There are very few reports on the degradation behavior of nanocomposites, in particular, photodegradation [117121]. The effect of compatibilizers on the photostability of PP nanocomposites has been studied. It was observed that the induction period decreased from 8 to 4 h by using MAH-g-PP as a compatibilizer and a two-phase degradation mechanism was observed based on the infrared spectral changes in the hydroxyl and carbonyl regions. In the first stage (up to 40 h), there was no evidence of the hydroxyl band formation in the infrared spectra, which implied the absence of degradation on the polymer backbone, whereas in the second phase, a dramatic increase in the rate of photooxidation was found. The degradation products were the same in both the composite and the neat polymer [118, 119]. As a whole, PP nanocomposites are less stable against photodegradation as compared to the neat PP. In another report, Lonkar et al. [120] studied the effect of layered double hydroxides (LDH) on the photodegradation of PP nanocomposites under accelerated ultraviolet irradiation. The rates of oxidation are influenced by the nanofiller, depending on the divalent cations of the LDH layers. The LDH phases containing Mg2+ have a positive effect on the nanocomposite material, whereas LDH with only Zn2+ has no influence on the rate of oxidation of the polymer matrix. Zanetti et al. [121] reported on the thermo-oxidative degradation of PPCNs by using TGA. They found that the nanocomposites were more thermally stable (>50 °C) in comparison to neat polymer. It was speculated that oxygen attacks the carbon radicals within the chain by H abstraction. Around 200–250 °C, hydrogen abstraction becomes more likely, thus, resulting in oxidative dehydrogenation. As the temperature increases, the concentration of chain end radicals increases due to the beta scission of radicals. Direct thermal scission of carbon–carbon bonds was also possible above 300 °C.
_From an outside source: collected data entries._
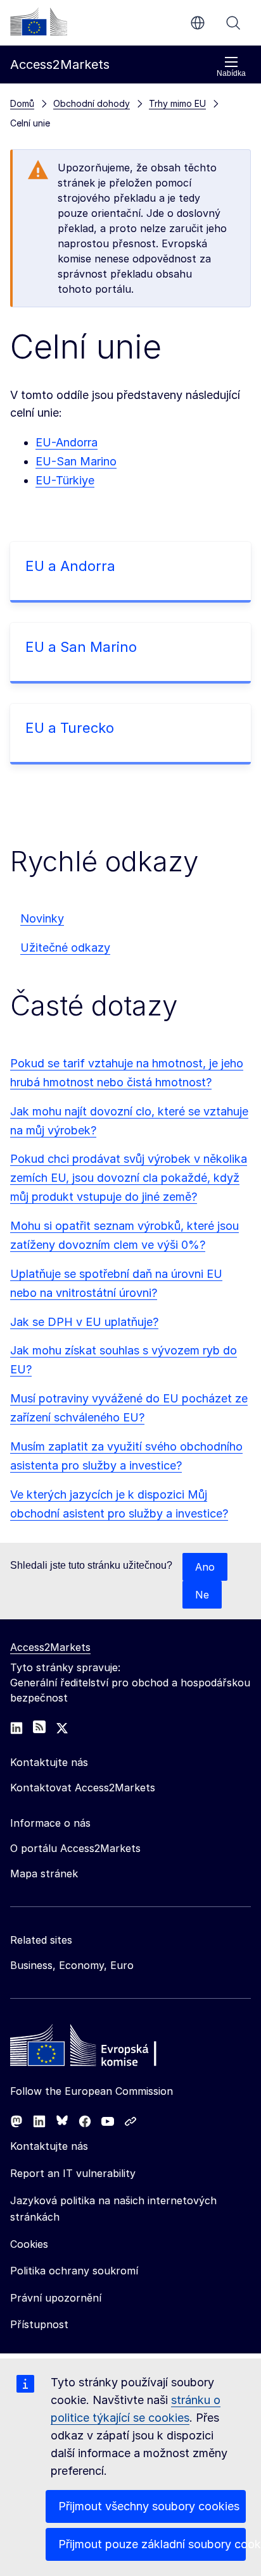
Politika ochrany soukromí (74, 2270)
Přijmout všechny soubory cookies (148, 2506)
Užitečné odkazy (65, 947)
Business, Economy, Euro (72, 1965)
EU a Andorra (70, 566)
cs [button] (197, 22)
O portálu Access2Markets (75, 1848)
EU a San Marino (81, 647)
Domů (22, 103)
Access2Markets (50, 1647)
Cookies (29, 2244)
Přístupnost (39, 2324)
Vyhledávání (233, 22)
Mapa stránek (44, 1873)
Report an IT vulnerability (73, 2173)
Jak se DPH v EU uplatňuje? (84, 1321)
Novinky (42, 918)
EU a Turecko (69, 728)
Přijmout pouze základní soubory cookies (152, 2544)
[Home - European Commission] (102, 2048)
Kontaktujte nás (49, 2146)
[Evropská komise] (38, 21)
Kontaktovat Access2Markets (82, 1787)
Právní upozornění (55, 2297)
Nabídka (231, 73)
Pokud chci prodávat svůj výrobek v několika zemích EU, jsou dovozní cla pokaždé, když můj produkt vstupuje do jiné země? (128, 1177)
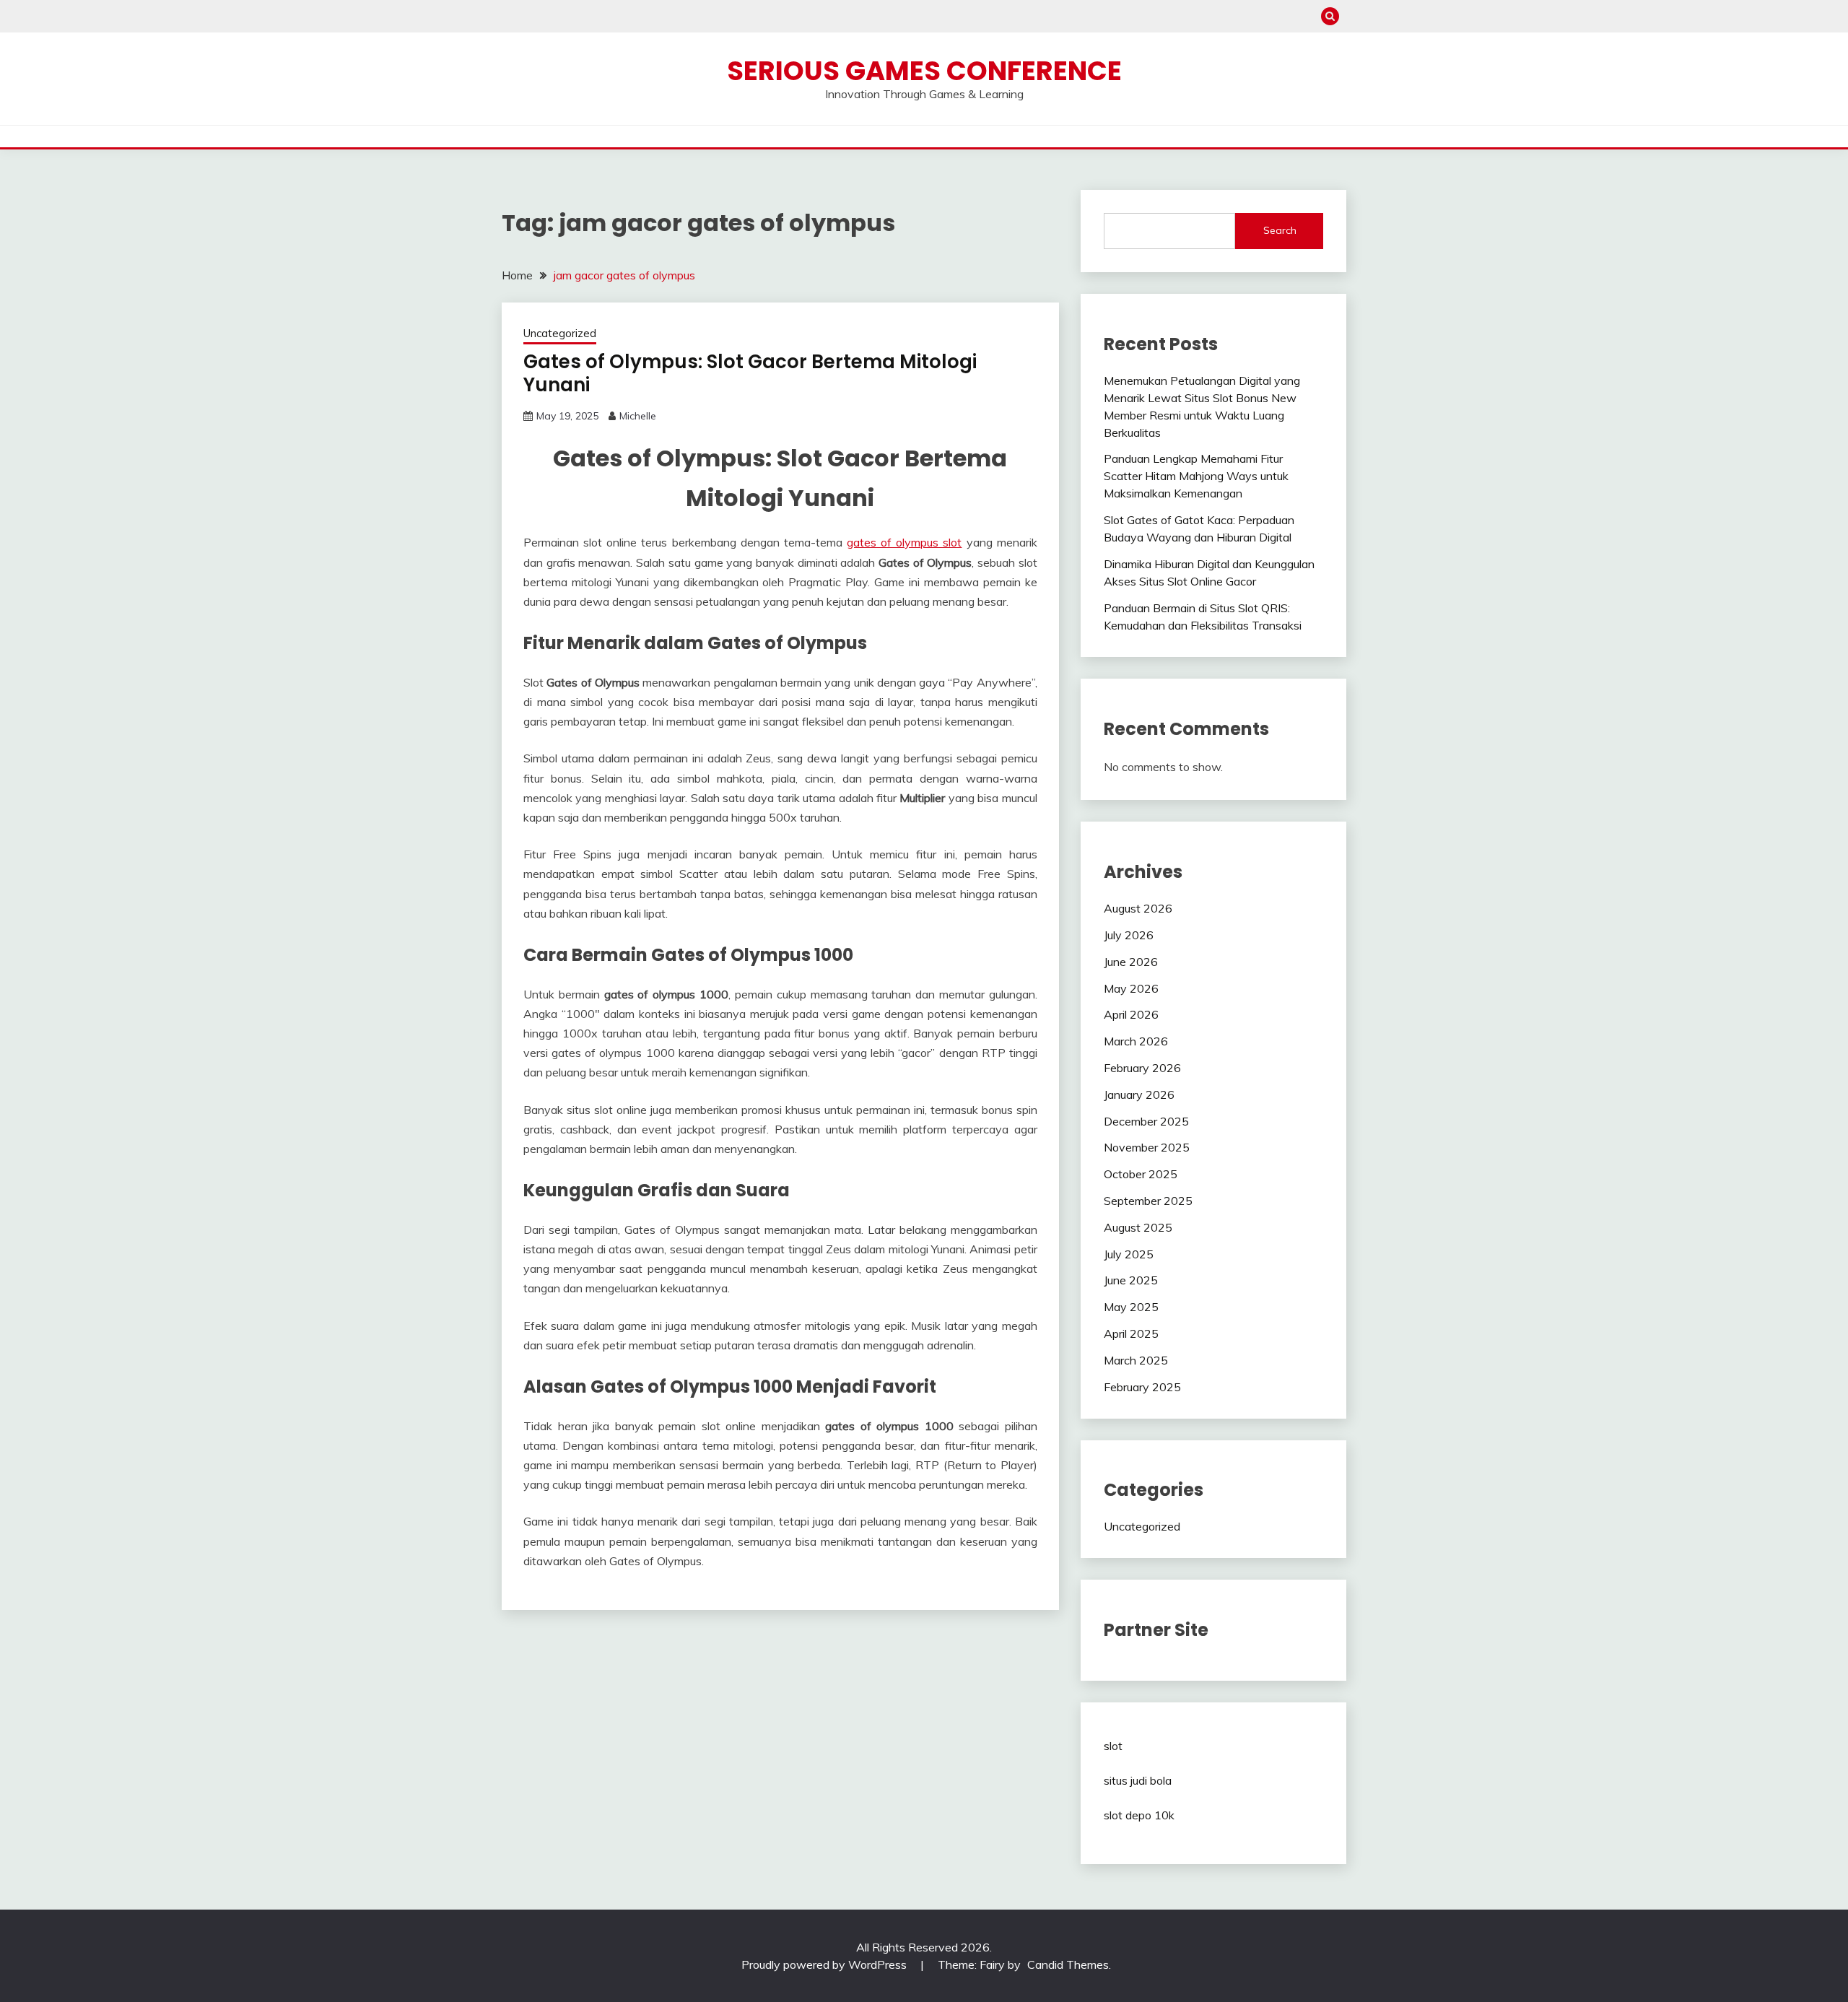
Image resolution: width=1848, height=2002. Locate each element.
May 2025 (1131, 1307)
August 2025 (1138, 1227)
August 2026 (1138, 908)
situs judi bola (1138, 1780)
7 Applications of PP Nanocomposites

PP and its copolymers are important materials for industrial use because of their combination of properties and light weight as compared to metals, in particular, in the automotive industry. A decade ago, it was General Motors who first introduced commercial PP nanocomposites in automotive applications. The presence of clay enhances not only the mechanical properties but also the heat distortion temperature (HDT). PPCNs are suitable to replace nylon in applications where high HDT is needed. The synergistic enhancements (in terms of the flame-retardant property) of clay nanocomposites for fire safety applications have led to the development of commercial products: a series of polypropylene + organoclay + flame-retardant systems (Maxxam™ FR) produced by PolyOne® [122, 123]. Another important application field is gas barrier materials (packaging materials). Since the addition of clay improves the gas barrier property, their use in the food and drink industry as packaging film to keep foods fresher and for longer should increase tremendously.

8 Future Directions

In this chapter, the author comprehensively summarized reports published on the preparation, structure, crystallization performance, and application of PPCNs. It has been found that the material properties sensitively depend on the dispersion of clay in the matrix. Better clay dispersion in the PP matrix can be achieved through the introduction of functional groups in the main chain or by blending a compatibilizer (PP-g-MA) or by choosing suitable clay modifiers. The addition of nanoclays to the PP matrix not only enhances the crystallization rate and change in the morphology, but it also enhances the mechanical and thermal properties. Although much research has been devoted to develop PP nanocomposites for various applications by achieving fine dispersion of clay platelets, it is still far from addressing various problems such as filler–polymer interactions. So, it is essentially important to understand fundamentally the interaction between polymer–compatibilizer, polymer–filler, or filler–compatibilizer in order to understand structure–properties relationships in PP nanocomposites. Future research essentially requires focusing on better control over the structure and morphology of PP nanocomposites, which is key in achieving the current demands of PP nanocomposites with excellent mechanical properties.